PyTorch 1.9 – Towards Distributed Training and Scientific Computing

Tanishq Gautam 02 Jul, 2021 • 5 min read


PyTorch 1.9

So what does the newest release of PyTorch, i.e, 1.9 have to offer? Facebook’s PyTorch team has vastly amped up its support for accelerated implementations in the domain of distributed training and scientific computing. This release is composed of over 3,400 commits since version 1.8, made by 398 contributors. Let’s go over the new improvements:-

  • Improved support towards scientific computing which includes the likes of the torch.linalg, torch.special.
  • Major improvements to Autograd support over 98% of operators providing the functionality to calculate complex gradients and optimize real-valued loss functions with complex variables.
  • TorchElastic has now been added to Pytorch Core for gracefully handle scaling events.
  • Pytorch RPC now supports large scale distributed training with GPU support
  • New APIs to optimize performance and packaging for model inference deployment
  • Support for Distributed training, GPU utilization, and SM efficiency in the PyTorch Profiler

Well, there is a lot to cover here so strap in. Before we dive in, please note that some of these improvements are still in the beta phase while others are in stable condition.

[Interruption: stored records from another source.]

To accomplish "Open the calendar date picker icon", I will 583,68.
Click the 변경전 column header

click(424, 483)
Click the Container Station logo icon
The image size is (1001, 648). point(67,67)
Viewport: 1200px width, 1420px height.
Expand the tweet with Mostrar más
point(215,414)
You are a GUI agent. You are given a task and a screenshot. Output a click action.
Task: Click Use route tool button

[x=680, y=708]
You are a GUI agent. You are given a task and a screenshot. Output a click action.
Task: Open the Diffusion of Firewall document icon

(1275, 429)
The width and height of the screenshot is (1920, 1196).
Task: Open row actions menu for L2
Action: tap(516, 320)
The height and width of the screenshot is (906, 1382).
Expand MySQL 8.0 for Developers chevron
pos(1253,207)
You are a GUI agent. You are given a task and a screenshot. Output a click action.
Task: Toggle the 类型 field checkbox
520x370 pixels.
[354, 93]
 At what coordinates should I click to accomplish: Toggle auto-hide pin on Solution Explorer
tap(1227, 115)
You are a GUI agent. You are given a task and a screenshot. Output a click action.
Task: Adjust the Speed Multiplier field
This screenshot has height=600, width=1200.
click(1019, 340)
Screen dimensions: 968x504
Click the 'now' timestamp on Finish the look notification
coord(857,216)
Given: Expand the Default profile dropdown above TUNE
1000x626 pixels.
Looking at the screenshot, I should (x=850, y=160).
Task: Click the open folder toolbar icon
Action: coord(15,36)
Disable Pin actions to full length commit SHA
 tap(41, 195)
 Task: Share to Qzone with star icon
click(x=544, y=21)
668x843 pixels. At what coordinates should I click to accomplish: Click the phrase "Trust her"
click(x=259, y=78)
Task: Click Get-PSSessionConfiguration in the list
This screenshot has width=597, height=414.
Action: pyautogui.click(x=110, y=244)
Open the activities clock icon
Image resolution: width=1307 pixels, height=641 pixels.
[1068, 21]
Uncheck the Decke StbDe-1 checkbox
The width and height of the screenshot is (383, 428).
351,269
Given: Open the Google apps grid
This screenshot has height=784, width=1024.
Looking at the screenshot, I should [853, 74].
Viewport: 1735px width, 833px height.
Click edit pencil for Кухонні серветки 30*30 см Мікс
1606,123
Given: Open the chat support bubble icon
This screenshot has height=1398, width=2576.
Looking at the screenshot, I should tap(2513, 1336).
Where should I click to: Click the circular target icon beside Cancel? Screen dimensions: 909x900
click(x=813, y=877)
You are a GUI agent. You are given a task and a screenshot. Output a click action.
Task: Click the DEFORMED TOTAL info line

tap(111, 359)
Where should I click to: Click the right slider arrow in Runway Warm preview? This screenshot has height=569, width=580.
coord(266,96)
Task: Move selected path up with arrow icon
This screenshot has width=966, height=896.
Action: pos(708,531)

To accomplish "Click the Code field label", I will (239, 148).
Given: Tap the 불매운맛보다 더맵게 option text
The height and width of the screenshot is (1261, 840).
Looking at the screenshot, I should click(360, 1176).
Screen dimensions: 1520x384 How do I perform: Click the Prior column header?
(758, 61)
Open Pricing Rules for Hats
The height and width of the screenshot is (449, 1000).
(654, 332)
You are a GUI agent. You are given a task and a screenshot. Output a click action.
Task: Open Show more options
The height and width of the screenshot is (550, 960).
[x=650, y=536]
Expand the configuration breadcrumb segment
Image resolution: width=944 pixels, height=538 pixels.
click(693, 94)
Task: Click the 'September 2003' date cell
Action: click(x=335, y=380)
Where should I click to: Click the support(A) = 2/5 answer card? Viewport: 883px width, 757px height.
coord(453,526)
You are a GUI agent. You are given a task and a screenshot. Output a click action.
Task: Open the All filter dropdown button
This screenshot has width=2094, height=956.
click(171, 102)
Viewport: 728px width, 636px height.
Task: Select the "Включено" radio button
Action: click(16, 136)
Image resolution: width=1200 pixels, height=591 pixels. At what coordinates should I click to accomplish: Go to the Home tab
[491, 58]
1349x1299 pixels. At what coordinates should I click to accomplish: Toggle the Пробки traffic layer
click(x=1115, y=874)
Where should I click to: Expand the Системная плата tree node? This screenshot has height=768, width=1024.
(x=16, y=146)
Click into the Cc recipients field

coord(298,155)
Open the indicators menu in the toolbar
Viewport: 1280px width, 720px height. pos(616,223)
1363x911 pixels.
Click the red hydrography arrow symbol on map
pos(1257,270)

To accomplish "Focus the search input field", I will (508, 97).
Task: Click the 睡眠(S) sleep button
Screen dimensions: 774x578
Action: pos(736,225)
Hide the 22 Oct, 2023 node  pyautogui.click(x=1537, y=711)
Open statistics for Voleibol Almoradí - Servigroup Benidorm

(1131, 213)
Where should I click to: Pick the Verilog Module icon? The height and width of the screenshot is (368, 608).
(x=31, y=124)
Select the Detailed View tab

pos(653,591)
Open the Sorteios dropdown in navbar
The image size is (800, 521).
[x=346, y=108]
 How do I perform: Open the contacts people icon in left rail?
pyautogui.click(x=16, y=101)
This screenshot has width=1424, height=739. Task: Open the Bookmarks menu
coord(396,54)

Backward Incompatible changes

A few changes have been made with regard to backward compatibility. Let’s take a look at a few updates with Python API.

  • torch.divide() function divides two tensors. It also consists of a rounding_mode function which when set to ‘floor’ returned the same non-finite values as other rounding modes when there is a division by zero, which means it would always result in a NaN value, but a non-zero number divided by zero should return +/- infinity. This behavior has been updated to incorporate +/- infinity when dealing with divide by zero.
    a = torch.tensor([-1.0, 0.0, 1.0])
    b = torch.tensor([0.0])
    torch.divide(a, b, rounding_mode='floor')
    >> tensor([-inf, nan, inf])

Scientific Computing

With the release of version 1.9, Pytorch’s linear algebra module, torch.linalg is moving towards a stable release. linalg covers the common linear algebra operations which include Matrix Properties, Decompositions, Solvers, Inverses, Matrix Products, Tensor Operations, Experimental Functions.

The module extends PyTorch’s support for deep learning and scientific computation with implementations of every function from NumPy’s linear algebra module (now with support for accelerators and autograd). For Numpy veterans this is great news!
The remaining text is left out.